*** READING TEXT
The computational environment for this study is anchored within Alibaba Cloud’s robust infrastructure—the Platform for Artificial Intelligence (PAI), specifically deploying a high performance interactive modeling tool known as the Data Science Workshop (DSW) server. This server boasts an exceptional configuration, equipped with 8 virtual CPU cores (vCPU), ensuring efficient multitasking and parallel processing capabilities. Its memory allocation stands at 30 GiB RAM, providing ample space for the instant loading of large datasets and the training of intricate models. Of particular note, the inclusion of an NVIDIA A10 GPU with 24GB of video memory lays a solid hardware foundation for the rapid training of deep learning models and the processing of massive data sets, especially suitable for computationally intensive tasks such as image recognition and natural language processing.

On the software front, the study embraces a cutting-edge technology stack to guarantee the project’s sophistication and compatibility. Specifically, it utilizes the pytorch-develop version 2.1, a development iteration of the PyTorch deep learning framework that introduces the latest functional updates and performance enhancements, facilitating rapid model iteration and innovation. Python version 3.11, the most recent stable release at the time, was employed, having undergone substantial improvements in syntax sugars, performance, and type hinting, thereby augmenting code readability and execution efficiency. CUDA version 11.8, developed by NVIDIA as a parallel computing platform, ensures seamless integration between the GPU and deep learning frameworks, maximizing the utilization of GPU computational capabilities. The operating system selected was Ubuntu 22.04 LTS, renowned for its stability and a rich ecosystem of software, providing an advantageous environment for deep learning research.
******
*** DATA EXTRACT
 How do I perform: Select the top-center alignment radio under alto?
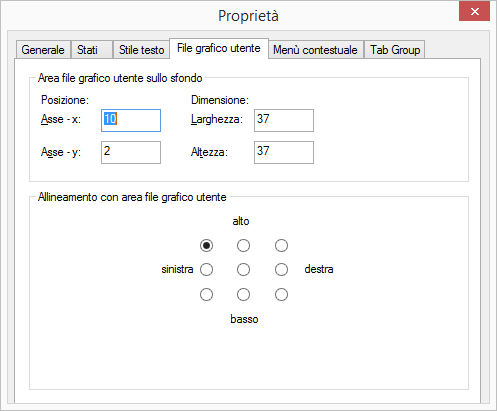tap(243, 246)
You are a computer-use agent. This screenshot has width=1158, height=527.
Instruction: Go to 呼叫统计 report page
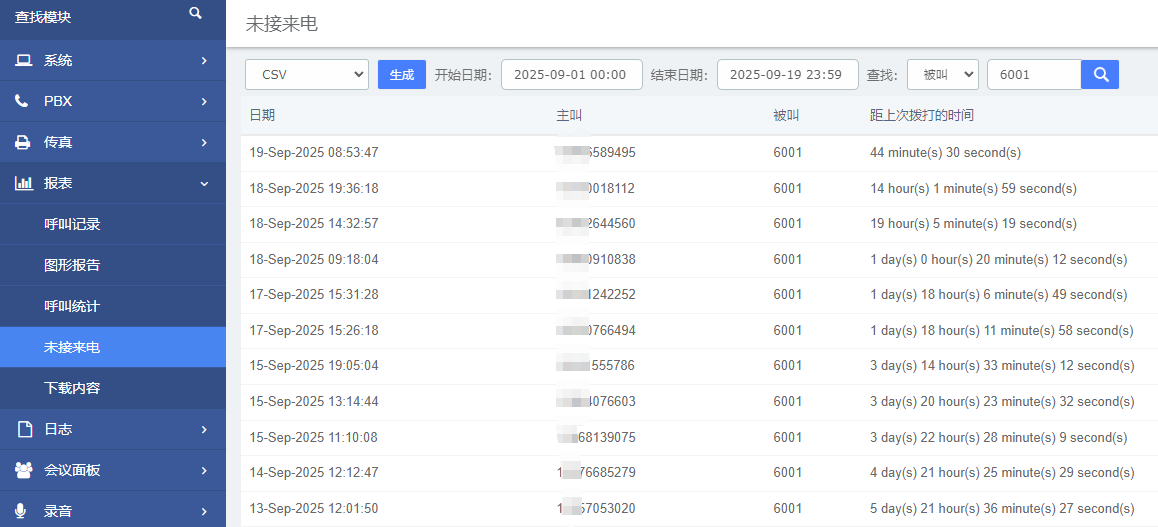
******
### EXERCISE TASK
Reproduce the stretch of the passage on the study's computing setup from "The computational environment" through "natural language processing.". The data above isn't needed here.

### COMPLETE RESPONSE
The computational environment for this study is anchored within Alibaba Cloud’s robust infrastructure—the Platform for Artificial Intelligence (PAI), specifically deploying a high performance interactive modeling tool known as the Data Science Workshop (DSW) server. This server boasts an exceptional configuration, equipped with 8 virtual CPU cores (vCPU), ensuring efficient multitasking and parallel processing capabilities. Its memory allocation stands at 30 GiB RAM, providing ample space for the instant loading of large datasets and the training of intricate models. Of particular note, the inclusion of an NVIDIA A10 GPU with 24GB of video memory lays a solid hardware foundation for the rapid training of deep learning models and the processing of massive data sets, especially suitable for computationally intensive tasks such as image recognition and natural language processing.